A 3 μl droplet of 0.2 mM DTAB aqueous solution on bare silicon was actuated with around ±3 V. Because an aqueous solution with higher pH would induce more negative charges on the native oxide of silicon, autophobing by the cationic surfactant was dominant for a basic solution (pH = 11.2), masking the electrodewetting effect. For a neutral solution (pH = 6.5), autophobing was significant but not dominant, allowing the electrodewetting effect to add additional dewetting. For an acidic solution (pH = 2.3), no autophobing was found, allowing the electrodewetting actuation to fully control the wetting behavior.
An aqueous droplet (pH ~ 2) containing 0.2 mM DTAB on bare silicon was actuated using highly excessive voltage of ~10 V with over 3 mA of current in this stress test, compared with the usual ~3 V and ~3 μA. The electrodewetting actuations continued to operate successfully even during the severe electrolysis. This robustness is a major advantage over electrowetting and EWOD devices, for which even slight electrolysis causes actuation degradation or device failure.
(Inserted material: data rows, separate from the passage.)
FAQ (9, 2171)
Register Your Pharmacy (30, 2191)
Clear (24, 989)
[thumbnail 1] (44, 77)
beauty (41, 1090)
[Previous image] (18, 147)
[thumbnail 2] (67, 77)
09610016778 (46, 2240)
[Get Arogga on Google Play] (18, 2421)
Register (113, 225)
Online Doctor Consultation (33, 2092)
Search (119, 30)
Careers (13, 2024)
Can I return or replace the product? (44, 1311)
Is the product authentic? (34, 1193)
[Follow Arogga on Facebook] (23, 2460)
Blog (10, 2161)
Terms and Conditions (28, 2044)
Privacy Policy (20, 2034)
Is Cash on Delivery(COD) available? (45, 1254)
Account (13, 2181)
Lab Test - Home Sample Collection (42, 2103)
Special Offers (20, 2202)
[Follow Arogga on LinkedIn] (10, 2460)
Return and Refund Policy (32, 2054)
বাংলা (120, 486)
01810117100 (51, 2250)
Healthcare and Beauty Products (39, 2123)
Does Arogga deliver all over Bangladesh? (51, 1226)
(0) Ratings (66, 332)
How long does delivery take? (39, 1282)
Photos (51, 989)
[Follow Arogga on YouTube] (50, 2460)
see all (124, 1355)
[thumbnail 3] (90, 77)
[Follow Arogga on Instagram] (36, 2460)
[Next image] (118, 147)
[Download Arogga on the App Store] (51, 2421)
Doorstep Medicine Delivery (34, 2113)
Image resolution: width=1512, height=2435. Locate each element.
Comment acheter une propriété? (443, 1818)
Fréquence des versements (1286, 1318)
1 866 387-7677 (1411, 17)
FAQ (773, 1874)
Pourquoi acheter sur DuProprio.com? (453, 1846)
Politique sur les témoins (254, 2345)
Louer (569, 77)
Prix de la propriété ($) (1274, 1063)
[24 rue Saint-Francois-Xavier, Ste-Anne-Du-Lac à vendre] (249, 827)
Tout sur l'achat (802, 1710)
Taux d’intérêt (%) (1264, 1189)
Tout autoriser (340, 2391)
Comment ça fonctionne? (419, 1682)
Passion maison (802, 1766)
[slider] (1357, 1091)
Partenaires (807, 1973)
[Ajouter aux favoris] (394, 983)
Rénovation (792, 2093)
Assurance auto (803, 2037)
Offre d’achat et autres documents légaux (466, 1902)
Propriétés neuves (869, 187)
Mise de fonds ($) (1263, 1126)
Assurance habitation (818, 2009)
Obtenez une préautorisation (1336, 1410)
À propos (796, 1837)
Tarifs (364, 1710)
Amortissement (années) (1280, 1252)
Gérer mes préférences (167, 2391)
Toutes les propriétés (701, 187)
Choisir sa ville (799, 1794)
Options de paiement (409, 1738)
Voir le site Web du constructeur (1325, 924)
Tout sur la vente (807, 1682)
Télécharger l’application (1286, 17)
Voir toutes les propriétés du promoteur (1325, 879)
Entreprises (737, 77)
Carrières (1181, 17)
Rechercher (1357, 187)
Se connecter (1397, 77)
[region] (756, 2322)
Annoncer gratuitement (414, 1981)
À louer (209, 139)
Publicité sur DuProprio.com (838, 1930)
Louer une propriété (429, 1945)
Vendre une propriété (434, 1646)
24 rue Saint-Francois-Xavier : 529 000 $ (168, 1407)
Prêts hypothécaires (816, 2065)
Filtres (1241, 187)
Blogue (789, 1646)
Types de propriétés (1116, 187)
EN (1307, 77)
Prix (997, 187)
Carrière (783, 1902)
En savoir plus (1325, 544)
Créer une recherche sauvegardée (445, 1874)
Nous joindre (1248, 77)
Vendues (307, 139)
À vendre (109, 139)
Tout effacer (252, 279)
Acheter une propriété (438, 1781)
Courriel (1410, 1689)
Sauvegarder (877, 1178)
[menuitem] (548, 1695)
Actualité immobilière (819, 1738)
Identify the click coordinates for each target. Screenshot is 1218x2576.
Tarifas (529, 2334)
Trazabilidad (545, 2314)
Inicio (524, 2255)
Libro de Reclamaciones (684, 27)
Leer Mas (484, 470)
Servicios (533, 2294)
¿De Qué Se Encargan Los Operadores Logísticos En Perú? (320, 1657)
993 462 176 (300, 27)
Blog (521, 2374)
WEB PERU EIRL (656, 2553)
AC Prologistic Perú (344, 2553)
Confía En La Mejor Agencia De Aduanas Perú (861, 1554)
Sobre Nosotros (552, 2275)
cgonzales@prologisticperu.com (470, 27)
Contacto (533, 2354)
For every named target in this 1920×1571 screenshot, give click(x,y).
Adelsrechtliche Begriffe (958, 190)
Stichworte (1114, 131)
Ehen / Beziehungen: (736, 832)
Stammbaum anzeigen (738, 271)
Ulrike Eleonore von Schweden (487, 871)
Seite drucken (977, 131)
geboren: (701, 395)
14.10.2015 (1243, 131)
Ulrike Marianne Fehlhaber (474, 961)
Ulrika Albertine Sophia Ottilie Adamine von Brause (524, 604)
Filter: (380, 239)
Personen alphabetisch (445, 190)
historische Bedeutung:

To slow down droplet evaporation for the long-term test, the wire-droplet system was placed in an evaporation prevention setup described in Extended Data Fig. 5. The dewetting-rewetting cycles were performed by applying 3 μA and 2.5-3.0 V of alternating polarities. The 0.5 Hz switching was continued for > 6 hours and ended only because the droplet ultimately evaporated.
The demonstration was obtained with an open-surface configuration (i.e., no cover plate) in air (i.e., no filler oil) on a silicon device. The electrode pads underneath the droplet were sequentially connected to 5 V or ground (equivalent to +2.5 V or -2.5 V for sessile drop) by a programmed electronic control.